# EXERCISE INSTRUCTIONS
Write out the entries exactly, pictures excluded.

[Dataset entries]
________________

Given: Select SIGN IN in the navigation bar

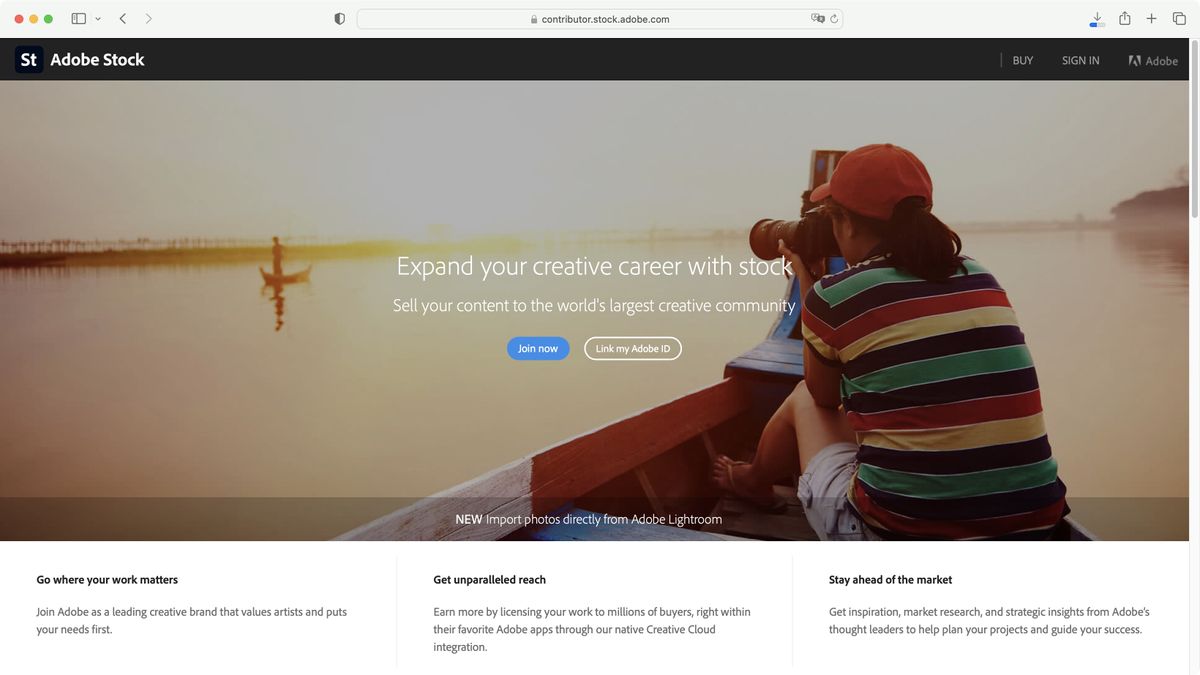Looking at the screenshot, I should coord(1080,60).
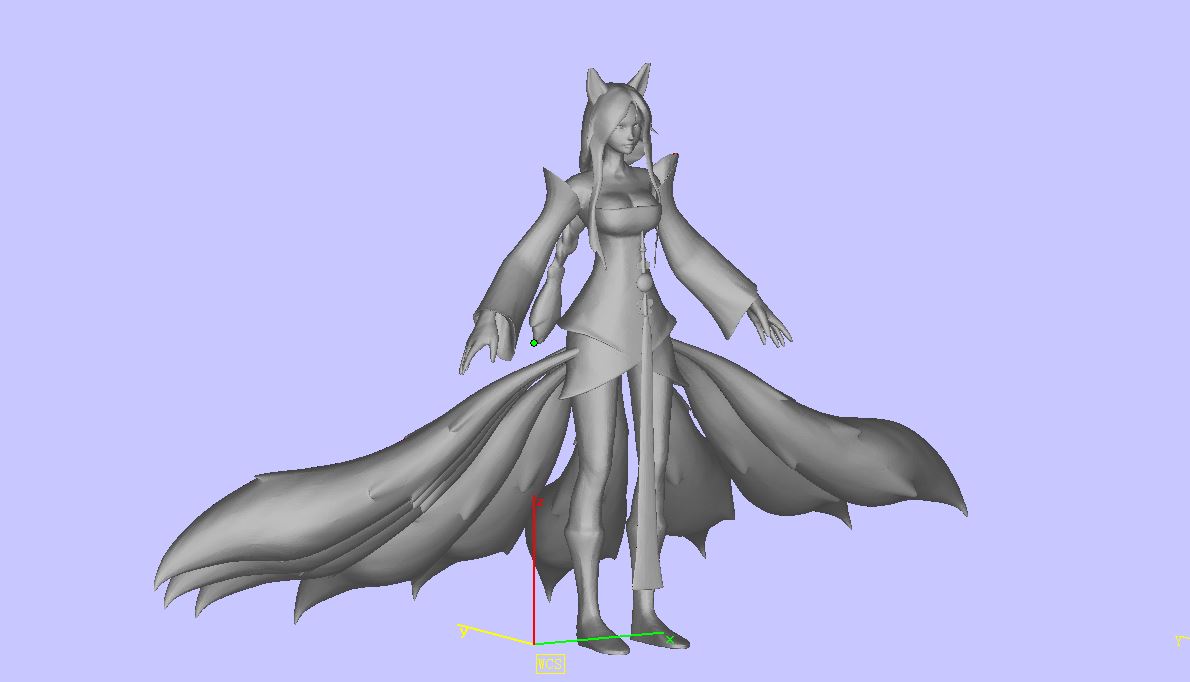Click the green x letter at axis end
The image size is (1190, 682).
click(670, 640)
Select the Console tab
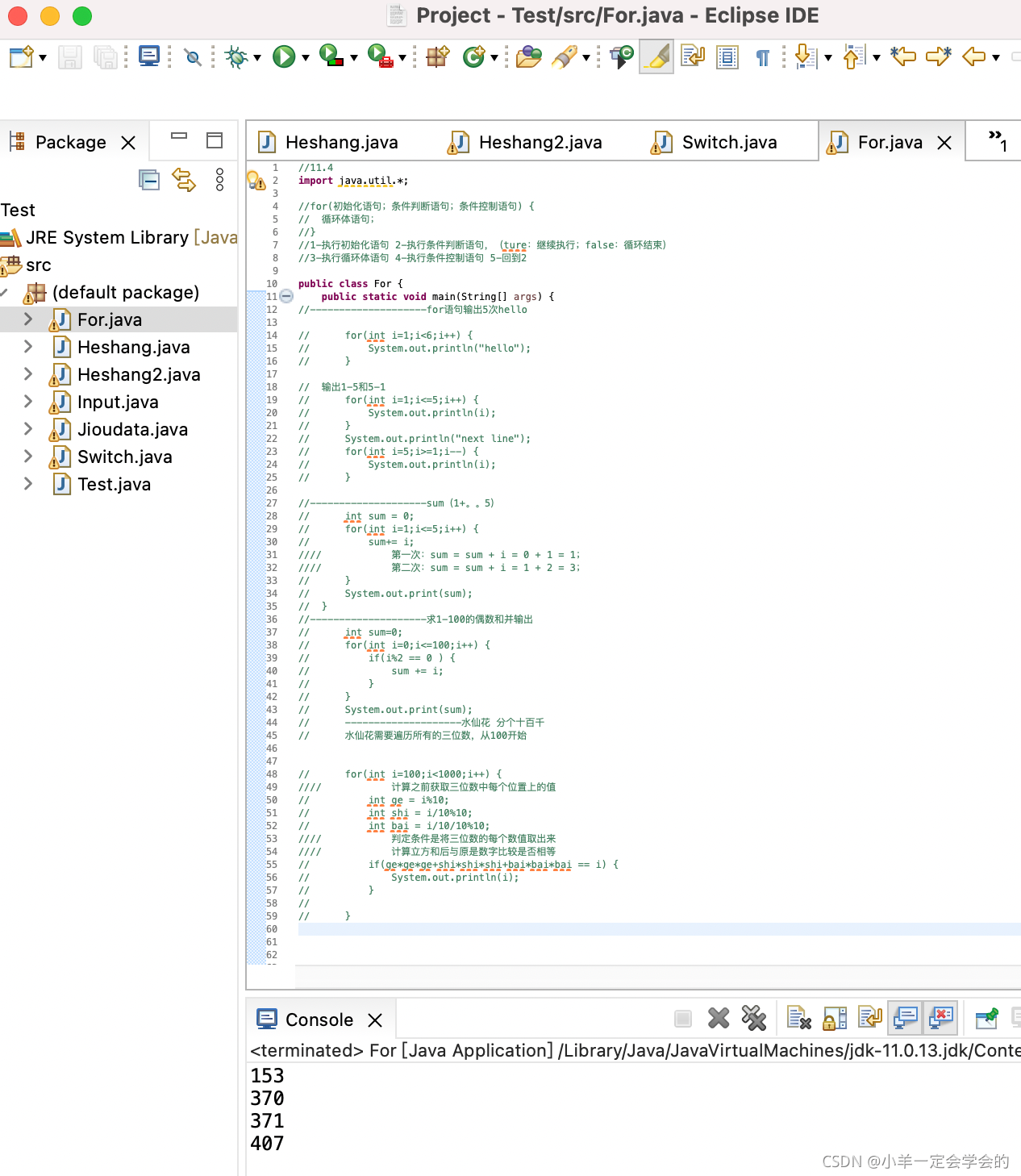 click(319, 1019)
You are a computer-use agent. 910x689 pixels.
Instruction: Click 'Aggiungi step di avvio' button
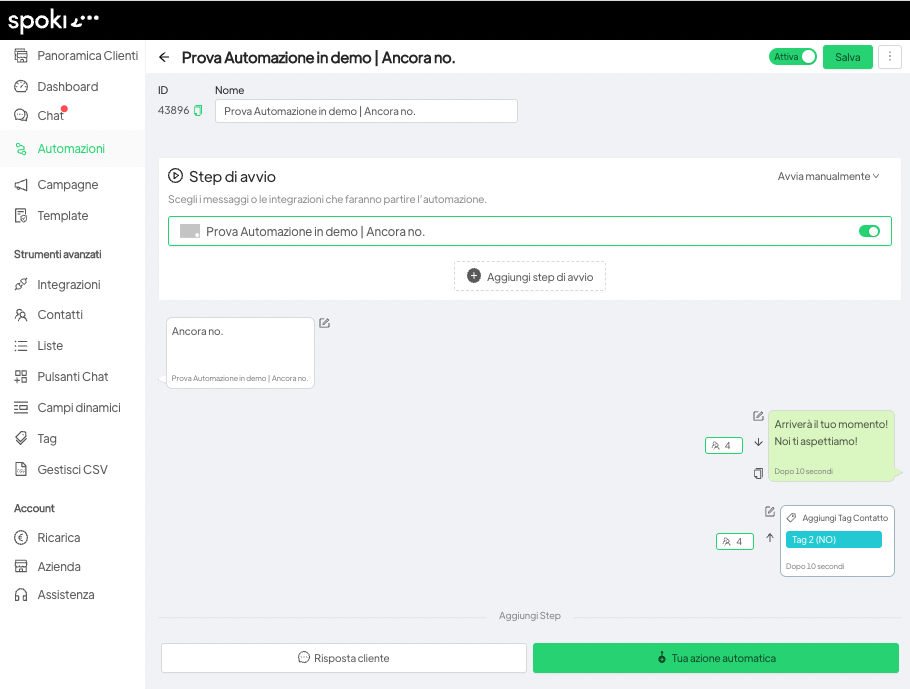[x=530, y=276]
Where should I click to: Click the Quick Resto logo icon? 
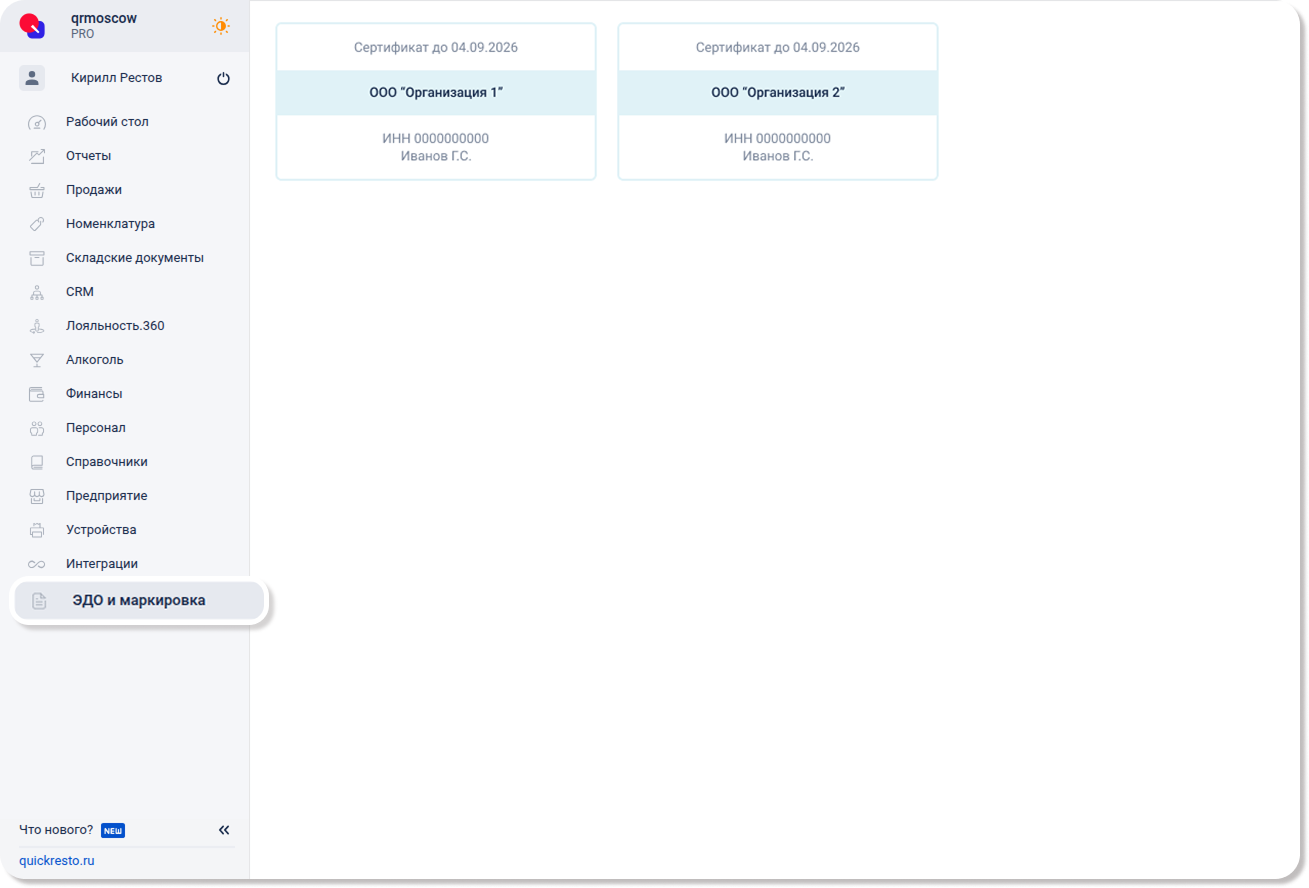(x=33, y=26)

________________

# SOLUTION TO THIS PROBLEM
Given: Select SIGN IN in the navigation bar

Looking at the screenshot, I should coord(1080,60).
Click the green x letter at axis end
The image size is (1190, 682).
click(670, 640)
Select the Console tab
 click(319, 1019)
You are a computer-use agent. 910x689 pixels.
Instruction: Click 'Aggiungi step di avvio' button
[x=530, y=276]
Where should I click to: Click the Quick Resto logo icon? 
(x=33, y=26)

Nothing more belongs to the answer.